Source information:

####################

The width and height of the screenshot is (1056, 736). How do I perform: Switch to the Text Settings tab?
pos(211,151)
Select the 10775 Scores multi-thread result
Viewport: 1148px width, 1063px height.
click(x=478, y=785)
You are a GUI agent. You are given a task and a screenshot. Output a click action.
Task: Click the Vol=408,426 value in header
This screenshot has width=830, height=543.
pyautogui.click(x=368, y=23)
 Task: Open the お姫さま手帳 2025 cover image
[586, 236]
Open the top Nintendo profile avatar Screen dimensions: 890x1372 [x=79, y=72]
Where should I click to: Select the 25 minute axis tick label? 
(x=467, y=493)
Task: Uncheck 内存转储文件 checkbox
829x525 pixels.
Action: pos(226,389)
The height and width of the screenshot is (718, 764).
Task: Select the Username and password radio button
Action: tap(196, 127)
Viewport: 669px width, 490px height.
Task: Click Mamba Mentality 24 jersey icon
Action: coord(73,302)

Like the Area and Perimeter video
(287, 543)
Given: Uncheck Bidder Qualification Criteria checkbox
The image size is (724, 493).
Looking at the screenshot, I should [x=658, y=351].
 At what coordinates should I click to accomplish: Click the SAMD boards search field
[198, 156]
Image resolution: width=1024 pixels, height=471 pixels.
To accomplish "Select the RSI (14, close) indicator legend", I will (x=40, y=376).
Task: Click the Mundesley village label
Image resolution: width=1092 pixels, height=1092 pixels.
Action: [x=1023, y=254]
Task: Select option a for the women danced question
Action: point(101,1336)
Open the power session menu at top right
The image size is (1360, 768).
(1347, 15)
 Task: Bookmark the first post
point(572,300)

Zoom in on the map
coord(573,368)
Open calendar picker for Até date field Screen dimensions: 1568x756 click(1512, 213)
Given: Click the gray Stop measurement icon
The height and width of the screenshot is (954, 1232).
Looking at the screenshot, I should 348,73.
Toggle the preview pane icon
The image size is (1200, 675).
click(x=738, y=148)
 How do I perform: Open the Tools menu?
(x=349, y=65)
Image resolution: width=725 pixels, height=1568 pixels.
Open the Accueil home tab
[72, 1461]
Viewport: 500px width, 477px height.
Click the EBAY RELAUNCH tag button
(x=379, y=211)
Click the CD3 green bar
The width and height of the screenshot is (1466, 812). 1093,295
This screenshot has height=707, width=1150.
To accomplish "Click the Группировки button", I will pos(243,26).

####################

What to produce: From the first line of the data above through the line containing "Open the top", repeat each line exactly, and add nothing.

Task response:
The width and height of the screenshot is (1056, 736). How do I perform: Switch to the Text Settings tab?
pos(211,151)
Select the 10775 Scores multi-thread result
Viewport: 1148px width, 1063px height.
click(x=478, y=785)
You are a GUI agent. You are given a task and a screenshot. Output a click action.
Task: Click the Vol=408,426 value in header
This screenshot has width=830, height=543.
pyautogui.click(x=368, y=23)
 Task: Open the お姫さま手帳 2025 cover image
[586, 236]
Open the top Nintendo profile avatar Screen dimensions: 890x1372 [x=79, y=72]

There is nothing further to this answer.